[Stored data entries]
|---|

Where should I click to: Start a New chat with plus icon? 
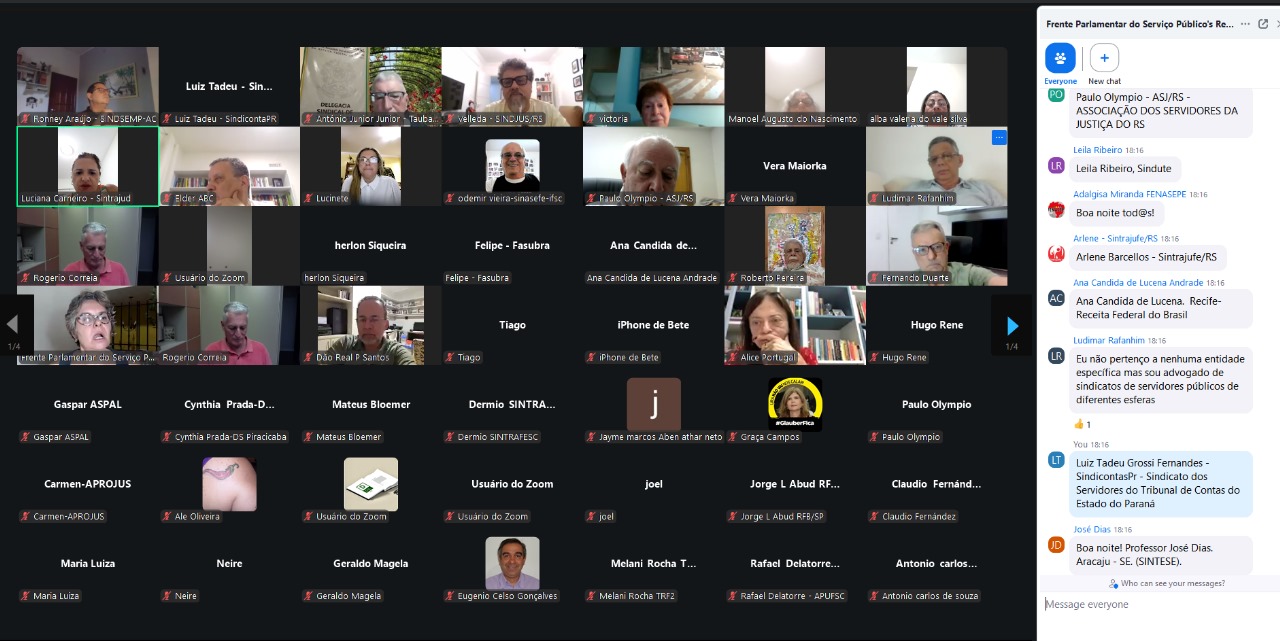tap(1104, 58)
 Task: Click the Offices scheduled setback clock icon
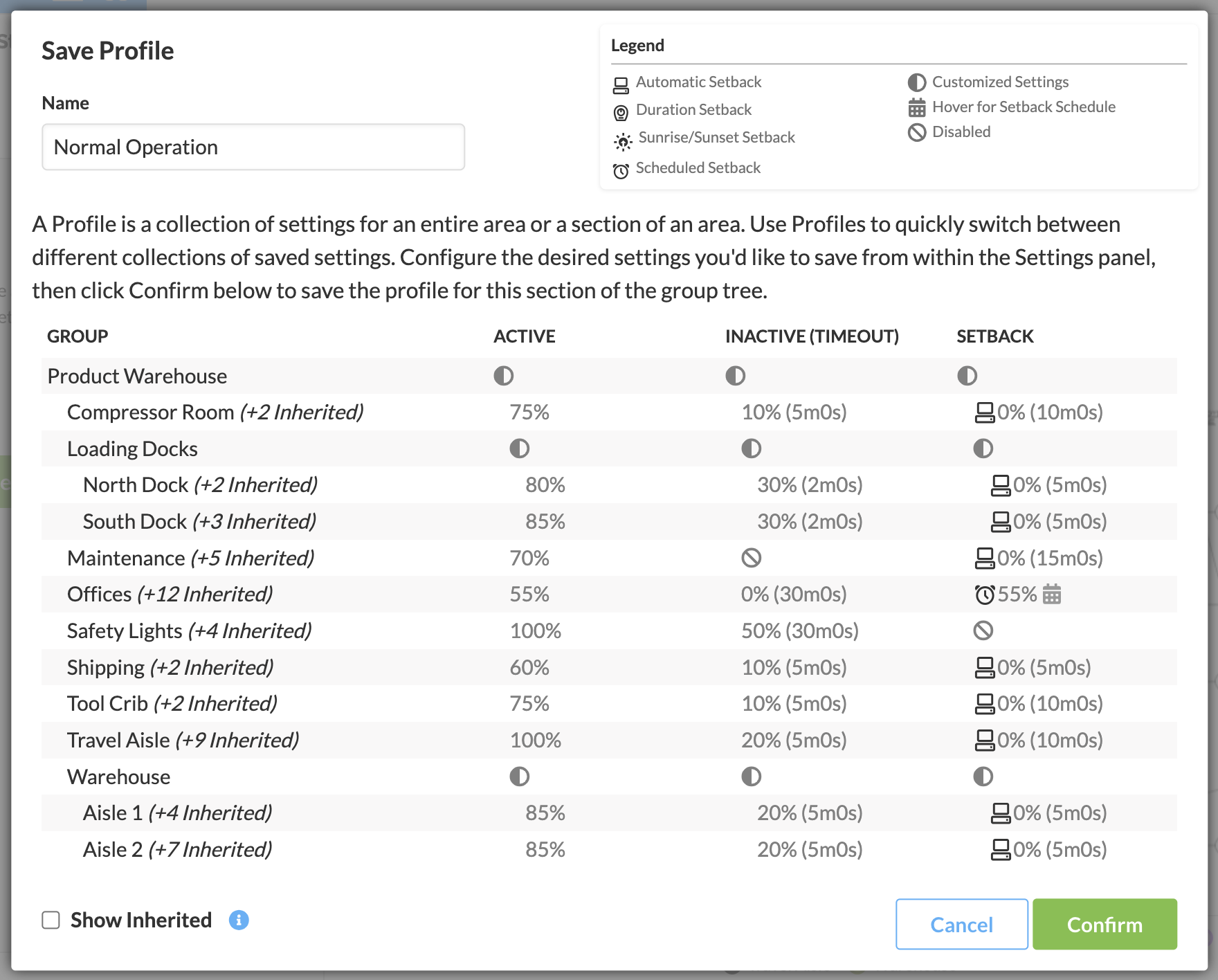984,595
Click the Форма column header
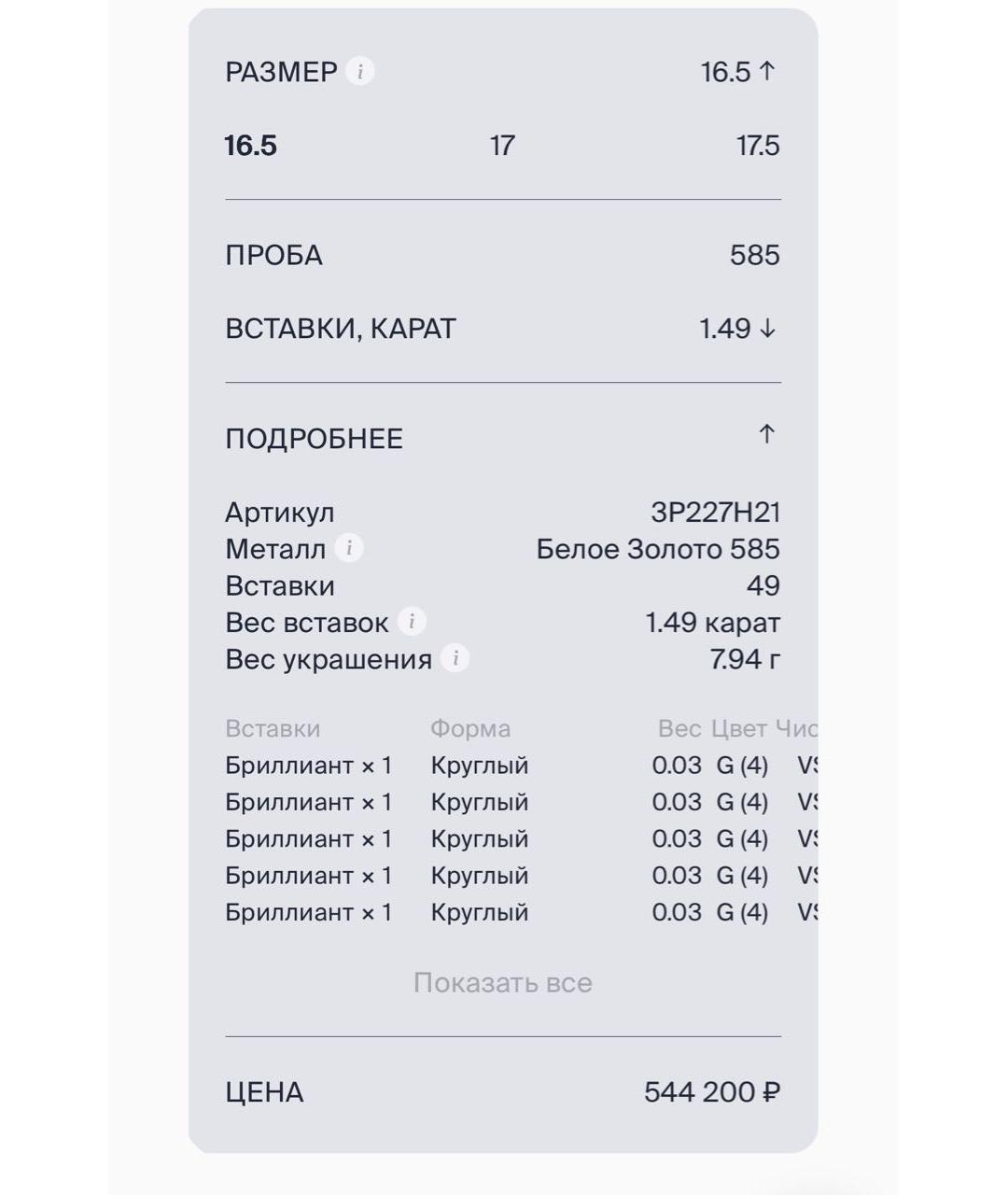 [x=470, y=728]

|---|

→ Exercise instructions
Without changing a word, retype every entry above, but drop its pictures.

→ Solution
Where should I click to: Start a New chat with plus icon? 
tap(1104, 58)
 Task: Click the Offices scheduled setback clock icon
984,595
Click the Форма column header
 [x=470, y=728]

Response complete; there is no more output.